It’s feeling chilly here in Minnesota this morning. Then I realized it could be worse — I could be adrift in a soulless, nearly empty void, sensing a sharp drop in the frequency of encountering rare particles in the vacuum as I crossed a boundary into interstellar space. Yeah, I was just reading about Voyager 2 leaving the heliosphere.
It’s far, far away.
From beyond the heliosphere, the signal from Voyager 2 is still beaming back, taking more than 16 hours to reach Earth. Its 22.4-watt transmitter has a power equivalent to a fridge light, which is more than a billion billion times dimmer by the time it reaches Earth and is picked up by Nasa’s largest antenna, a 70-metre dish.

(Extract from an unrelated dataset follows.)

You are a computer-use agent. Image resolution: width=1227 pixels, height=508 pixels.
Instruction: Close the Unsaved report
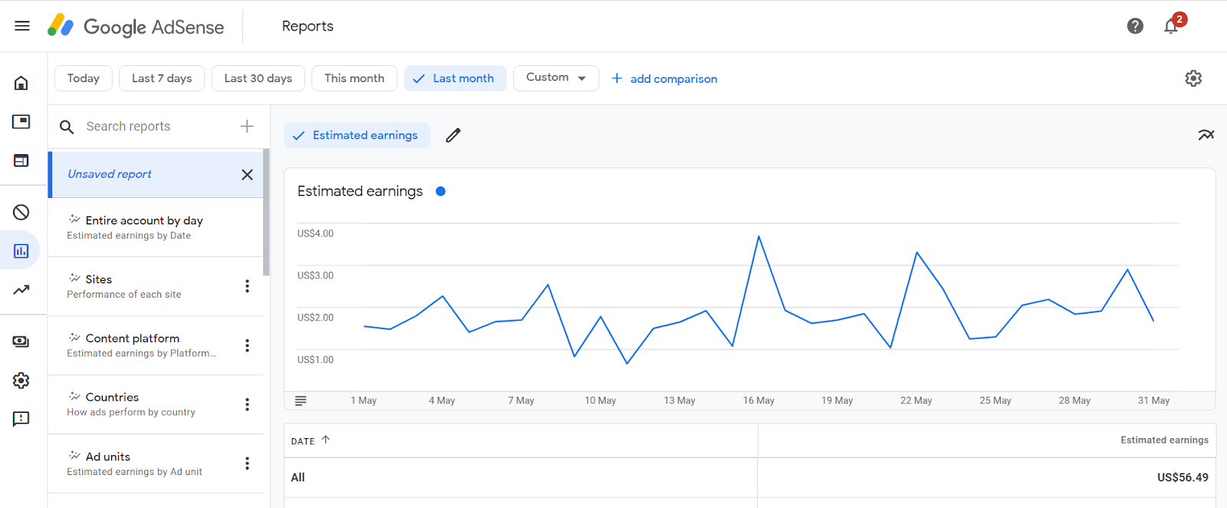point(247,174)
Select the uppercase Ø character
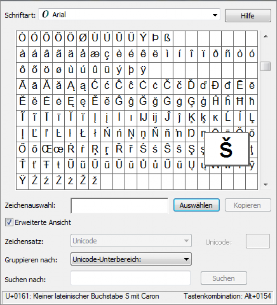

It’s traveling at 55,000 km/hour, it’s been zooming out there for about 42 years, and it’s only 16 light-hours from Earth? That puts those silly SF novels in their place. 8,760 light-hours in a single light-year…Voyager has barely started out.
The two Voyager probes, powered by steadily decaying plutonium, are projected to drop below critical energy levels in the mid-2020s. But they will continue on their trajectories long after they fall silent. “The two Voyagers will outlast Earth,” said Kurth. “They’re in their own orbits around the galaxy for 5bn years or longer. And the probability of them running into anything is almost zero.”
Maybe…maybe I should just crawl back into bed and snuggle up under the covers. It’s warm in there, and I’ve only got a little while.